§ Supplied text
● ● ● ● ● ● ●

Emmanuel Pahud is also a dedicated chamber musician and has recently made international appearances throughout Europe, North America and Japan in recital with pianists Éric Le Sage, Stephen Kovacevich, Yefim Bronfman and Hélène Grimaud, as well as in a flute and string quartet formation with Christoph Poppen (violin), Hariolf Schichtig (viola) and Jean-Guihen Queyras (cello) with whom he recorded his 1999 record Mozart Flute Quartets. In 1993, he co-founded Le festival de l'Empéri in Salon-de-Provence, France, along with his regular chamber music partners pianist Éric Le Sage (close friend and confidant) and Paul Meyer (clarinetist). Pahud has made several recordings and performed internationally with pianist Éric Le Sage throughout his career. In 2008 he performed for the first time at the Jerusalem International Chamber Music Festival, where he played in the world premier of Elliot Carter's Flute Concerto, conducted by Daniel Barenboim. He returned to the Festival on 2009 to play in a series of concerts. Highlights of the coming season include a Japanese tour with Les Vents Français, a European recital tour with Hélène Grimaud and recitals in the USA with Yefim Bronfman. He has been chosen as 'Artiste Étoile' for the 2006 Lucerne Festival.
Emmanuel Pahud describes his versatility over the years in music, as transforming himself into a chameleon who tries to match the colour of the music, or the idea he has of it, to what the composer had in mind. But his discography and career has also been built on encounters; both professionally and human relationships. Pahud seems himself as a performer/actor rather than a composer/creator. For the Dalbavie Record (2008) Pahud dedicated himself to commissioning new works and to start new flute concertos; performing them for the first time on stage. Three composers were selected: Marc-André Dalbavie (French), Michael Jarrell (Swiss), and Matthias Pintscher (German) reflecting Pahud as a French and Swiss citizen living in Germany for over 15 years. Whilst working with German Composer, Matthias Pintscher; Pahud sought to explore a new level and style of playing the flute. In March 2008 Pahud performed the World Première of another work commissioned by Frank Michael Beyer, who composed Meridian, a Concerto for Flute & String Ensemble. Other World Premières include music composed by Elliot Carter: Concerto for Flute & Ensemble, which Pahud premiered in September 2008 in Jerusalem. It was joint commissioned by the Berliner Philharmoniker, Jerusalem International Chamber Music Festival and Boston Symphony Orchestra. Pahud will World Première the Flute Concerto by Luca Lombardi in 2010, commissioned by the Kansas City Symphony.

● ● ● ● ● ● ●

§ Location data for words and elements
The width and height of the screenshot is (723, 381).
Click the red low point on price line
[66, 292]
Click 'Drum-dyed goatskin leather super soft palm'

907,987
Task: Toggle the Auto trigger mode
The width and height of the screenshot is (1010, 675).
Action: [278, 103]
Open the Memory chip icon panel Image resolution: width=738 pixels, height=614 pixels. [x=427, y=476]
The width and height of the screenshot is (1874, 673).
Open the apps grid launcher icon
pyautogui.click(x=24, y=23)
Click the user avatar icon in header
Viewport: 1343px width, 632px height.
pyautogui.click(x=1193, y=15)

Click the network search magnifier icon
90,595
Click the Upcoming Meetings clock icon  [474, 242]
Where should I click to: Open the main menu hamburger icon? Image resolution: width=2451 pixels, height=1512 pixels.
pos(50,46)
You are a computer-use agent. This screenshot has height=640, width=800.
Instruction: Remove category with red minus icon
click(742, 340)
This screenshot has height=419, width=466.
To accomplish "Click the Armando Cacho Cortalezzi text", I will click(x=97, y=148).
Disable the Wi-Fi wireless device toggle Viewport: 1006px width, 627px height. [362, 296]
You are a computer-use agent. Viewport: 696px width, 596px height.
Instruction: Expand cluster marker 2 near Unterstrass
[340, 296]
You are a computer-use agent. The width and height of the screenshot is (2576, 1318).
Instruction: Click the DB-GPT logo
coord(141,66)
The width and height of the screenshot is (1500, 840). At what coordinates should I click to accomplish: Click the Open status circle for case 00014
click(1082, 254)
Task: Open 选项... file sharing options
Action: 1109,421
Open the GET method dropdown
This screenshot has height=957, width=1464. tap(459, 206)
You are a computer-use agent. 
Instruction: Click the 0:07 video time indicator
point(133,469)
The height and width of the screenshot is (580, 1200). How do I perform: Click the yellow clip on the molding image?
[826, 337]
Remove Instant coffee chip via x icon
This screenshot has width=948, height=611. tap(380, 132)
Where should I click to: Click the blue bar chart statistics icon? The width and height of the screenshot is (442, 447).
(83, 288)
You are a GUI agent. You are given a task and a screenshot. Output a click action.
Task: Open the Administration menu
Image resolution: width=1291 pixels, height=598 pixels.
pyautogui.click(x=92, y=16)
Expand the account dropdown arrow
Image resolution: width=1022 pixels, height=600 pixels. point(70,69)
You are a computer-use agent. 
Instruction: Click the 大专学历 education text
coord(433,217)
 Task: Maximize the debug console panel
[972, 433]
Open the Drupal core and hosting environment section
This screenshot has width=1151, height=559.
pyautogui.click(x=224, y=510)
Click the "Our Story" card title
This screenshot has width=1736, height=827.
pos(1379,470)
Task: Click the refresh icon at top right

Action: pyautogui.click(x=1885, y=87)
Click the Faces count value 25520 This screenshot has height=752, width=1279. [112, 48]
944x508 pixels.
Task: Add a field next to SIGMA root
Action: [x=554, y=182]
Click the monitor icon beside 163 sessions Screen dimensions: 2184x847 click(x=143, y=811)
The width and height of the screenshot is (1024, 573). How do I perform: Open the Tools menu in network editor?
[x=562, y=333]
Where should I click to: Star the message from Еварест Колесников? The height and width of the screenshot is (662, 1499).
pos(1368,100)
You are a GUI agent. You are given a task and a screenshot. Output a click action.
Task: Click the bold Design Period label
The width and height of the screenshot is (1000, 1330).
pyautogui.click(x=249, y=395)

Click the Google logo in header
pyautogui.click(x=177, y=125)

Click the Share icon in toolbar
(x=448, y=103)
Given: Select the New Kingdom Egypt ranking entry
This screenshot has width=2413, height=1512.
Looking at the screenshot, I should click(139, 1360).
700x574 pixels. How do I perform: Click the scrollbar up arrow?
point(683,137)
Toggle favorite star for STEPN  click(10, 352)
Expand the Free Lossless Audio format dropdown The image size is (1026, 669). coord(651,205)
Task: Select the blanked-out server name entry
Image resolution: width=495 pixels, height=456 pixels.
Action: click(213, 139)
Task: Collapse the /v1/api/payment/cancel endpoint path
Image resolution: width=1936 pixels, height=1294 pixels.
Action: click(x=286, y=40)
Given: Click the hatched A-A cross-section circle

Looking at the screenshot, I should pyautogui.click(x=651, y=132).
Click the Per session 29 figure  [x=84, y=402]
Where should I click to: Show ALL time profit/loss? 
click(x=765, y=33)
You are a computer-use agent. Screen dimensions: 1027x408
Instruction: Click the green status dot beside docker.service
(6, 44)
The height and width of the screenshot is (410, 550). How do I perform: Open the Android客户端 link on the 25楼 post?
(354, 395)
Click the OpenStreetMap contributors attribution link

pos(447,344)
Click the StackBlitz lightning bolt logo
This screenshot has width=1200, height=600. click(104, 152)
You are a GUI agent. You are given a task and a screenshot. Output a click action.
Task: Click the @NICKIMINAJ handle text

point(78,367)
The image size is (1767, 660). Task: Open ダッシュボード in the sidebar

● ● ● ● ● ● ●

§ To do
Continue the account of flutist Emmanuel Pahud's career from the point where it ends.

§ Task response
Though he is an enthusiastic consumer and commissioner of new music, Emmanuel Pahud sounds most excited when relishing the old repertoire. “Mastery of an instrument helps you to sense new barriers. This is where you keep music moving," and he acknowledges his various experiences with newer flute compositions as benefiting the way he performs his traditional repertoire. Pahud sees the future of interpretation (of music) will always be a blend of "tradition and novelty." But to him, this concept is not a novelty in itself. Many composers have evolved from traditions such as Bach for Fortepiano and L.v. Beethoven for the Hammerklavier. Pahud sees the term "tradition" as often being used to disguise the past, a lack of evolution or in denial of progress. But to him, the meaning of tradition is something evolving.
In most interviews, Emmanuel Pahud describes music/musical styles in terms of "phrasing" or a Phrase (music). In musical terms, this refers to "a musical unit, often a component of a melody. The phrase may be regarded as a dependent division of music, such as a single line of poetry; it does not have a sense of completion in itself. Usually two or more phrases balance each other." It is like a grammatical construction with words to stress. Musical phrasing is also expressed in terms of how the music is executed. In terms of style of the Dalbavie concerto itself, Pahud reflects how the flute finds a resonance within the orchestra whilst maintaining its virtuosic, colourful and sensual phrasing. In interpreting the poetic style of Jarrell, where the imagination of both the composer and of the audience are "immensely present" in his writing; Pahud describes, "This is something to me I like a lot in music is exactly what you cannot express with words but that its all there in the essence of the music." On reflecting the style of the famous flutist Jean-Pierre Rampal, "[Rampal] brought something new and unusual in terms of sound, class and grandeur of the expressive aspect of the flute. He was able to perform admirable phrases that never seemed to end, or how the breathing faded into the musical flow; and his ability to make the sound of the flute seem to extend endlessly, infinitely."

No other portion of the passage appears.